• **YOUR OBJECTIVE**: The reply is to be an exact repetition of the entries that follow, with each picture left out.
--------
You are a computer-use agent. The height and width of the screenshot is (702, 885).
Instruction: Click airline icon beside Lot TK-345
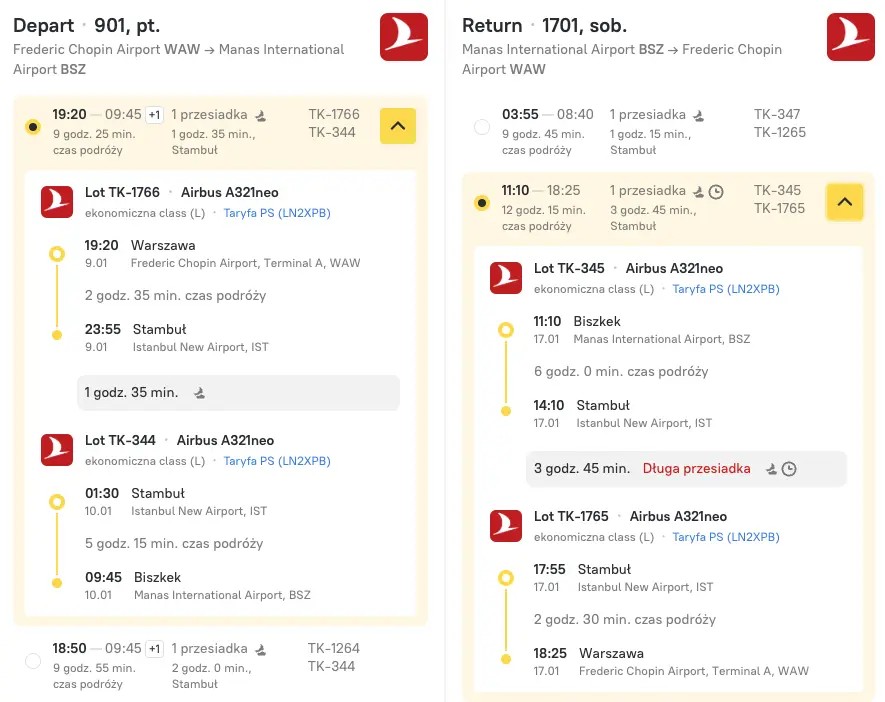(x=506, y=277)
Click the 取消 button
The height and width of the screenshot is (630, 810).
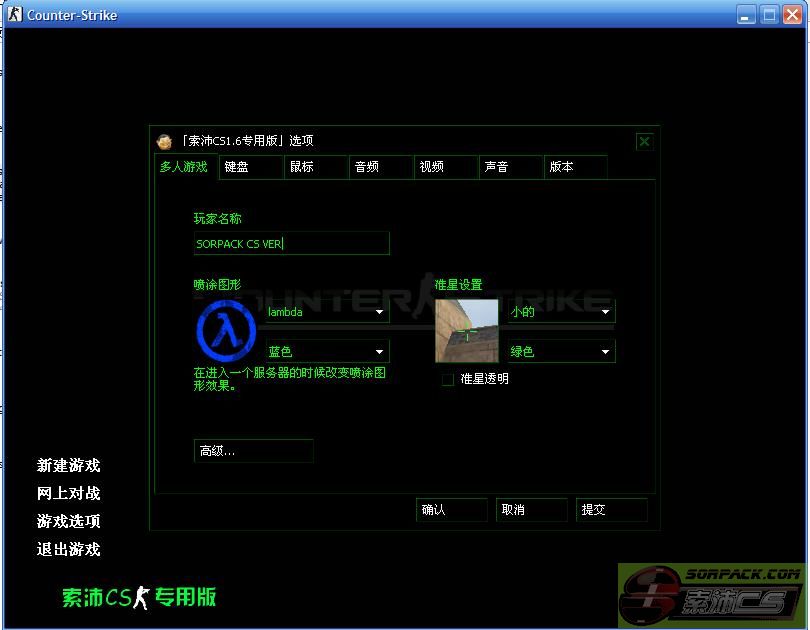pyautogui.click(x=531, y=510)
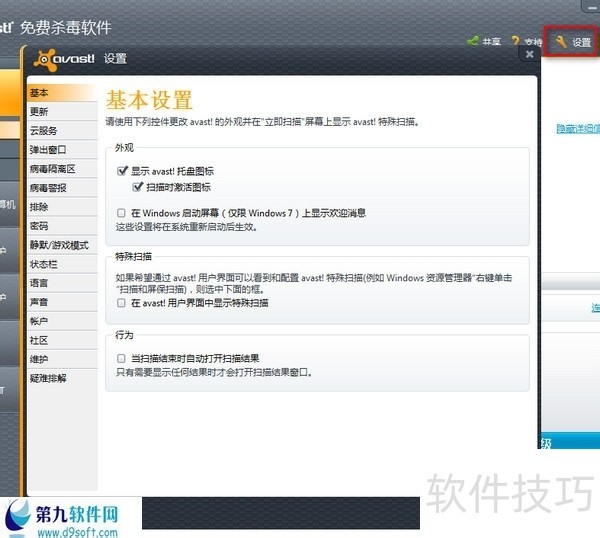Enable Windows 启动屏幕 welcome message checkbox

tap(122, 213)
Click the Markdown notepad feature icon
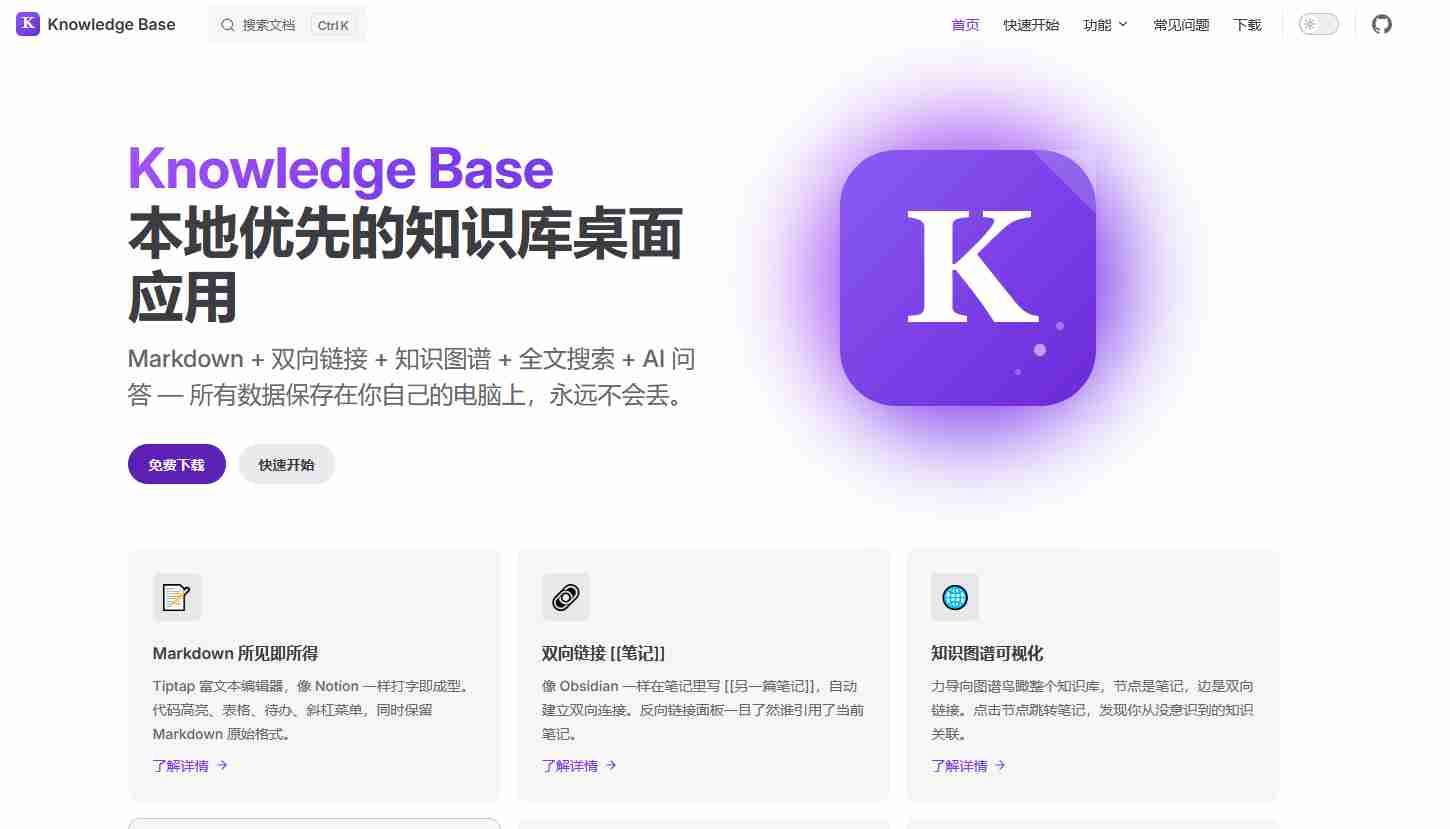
--------
• **TASK RESPONSE**:
You are a computer-use agent. The height and width of the screenshot is (702, 885).
Instruction: Click airline icon beside Lot TK-345
(x=506, y=277)
Click the 取消 button
The height and width of the screenshot is (630, 810).
pyautogui.click(x=531, y=510)
Enable Windows 启动屏幕 welcome message checkbox

tap(122, 213)
Click the Markdown notepad feature icon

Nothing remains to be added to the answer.